Et maintenant quid du Ford-Cosworth ? Eh bien…il n’est toujours pas opérationnel. De plus, la nouvelle réglementation qui réduit la capacité des réservoirs contraint le motoriste à retravailler une fois encore le V6 afin qu’il ne se montre pas glouton. Il va falloir débuter la saison avec les blocs Hart chez Haas…
Les deux premières courses seront sans relief pour le Team Haas, les soucis de fiabilité persistent encore mais Tambay parvient à finir 8e en Espagne. Le V6 est enfin prêt pour la manche suivante, à Imola. C’est un 1,5l qui développe 900 chevaux et qui a l’avantage d’être léger et compact. La monoplace sera redessinée pour pouvoir l’accueillir sous le capot, ce qui ne change rien au fait que la création de Neil Oatley (et ses hommes) reste toujours aussi fine et jolie. Elle se nomme « THL2 » et seul Alan Jones aura le privilège de piloter cette nouvelle monoplace et nouveau moteur pour le GP de Saint Marin, puisqu’il est le pilote numéro un au sein du team.
Qualifié 21e, dix places derrière Tambay et à deux secondes derrière lui, l’australien abandonnera à vingt tours de la fin car le Ford-Cosworth ne finissait pas de surchauffer…
La deuxième THL2 Ford est disponible dès le GP de Monaco. Ce qui ne change pas grand-chose au cas du Team Haas sur la piste. Les voitures rouges sont toujours dans le ventre mou du peloton, le bloc est encore imparfait et casse assez souvent et il arrive que les pilotes soient impliqués dans les contacts et incidents du début de course.
En parlant d’incident, Tambay sera victime de deux belles frayeurs. D’abord à Monaco où en voulant dépasser la Tyrrell de Martin Brundle, il s’accroche avec le pilote britannique, part en tonneau et retombe sur le rail à l’épingle de Mirabeau. Pas de bobo toutefois mais lors du Warm-Up du GP du Canada, le français sort violemment de la piste. Il doit déclarer forfait pour la course et pour la manche suivante, dans les rues de Detroit.
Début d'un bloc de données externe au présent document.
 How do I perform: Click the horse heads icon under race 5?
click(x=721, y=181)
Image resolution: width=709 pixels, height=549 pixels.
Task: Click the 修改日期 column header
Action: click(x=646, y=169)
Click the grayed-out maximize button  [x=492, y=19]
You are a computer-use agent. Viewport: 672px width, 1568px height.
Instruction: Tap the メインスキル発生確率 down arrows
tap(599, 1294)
Pour le remplacer, Haas contacte Eddie Cheever (Michael Andretti a été approché, mais la FIA lui refusa la superlicence). Très à l’aise sur le tracé urbain et dans cette voiture, il part 10e sur la grille (très loin devant Jones) alors qu’il découvre la THL2 ! Malheureusement, une de ses roues arrière commence à se détacher et sort de la route…
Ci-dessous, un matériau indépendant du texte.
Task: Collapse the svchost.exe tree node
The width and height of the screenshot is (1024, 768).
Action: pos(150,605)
Les courses se suivent et se ressemblent pour les pilotes Haas. Les performances sont décevantes et le V6 manque à la fois de puissance et de fiabilité. Il faut dire que Ford et Cosworth n’ont également pas la volonté de produire des blocs spécifiques pour les qualifications, ce qui pénalise systématiquement les pilotes sur la grille de départ alors que les équipes Ferrari, celles utilisant un Renault, BMW ou Honda ont un peuvent obtenir un moteur crachant bien plus que 1000 chevaux pour ces séances…
Sur la monoplace, la THL2 n’est pas mauvaise, elle semble montrer un bon potentiel et se montre dans l’ensemble homogène peu importe le circuit visité. Pourtant, les pilotes ne semblent pas apprécier cette machine.
Des progrès se font sentir à partir de l’été, les deux Lola/Haas rallient l’arrivée ensemble pour la première fois en Allemagne même si elles échouent à la porte des points. Tambay signe une jolie 6e place sur la grille en Hongrie bien qu’il ne confirme pas en course. En Autriche, le Team Haas signe ses premiers points grâce à la 4e place de Jones et la 6e de Tambay (épreuve marquée par pas mal d’abandons). L’australien récidivera en Italie avec le point de la 6e place.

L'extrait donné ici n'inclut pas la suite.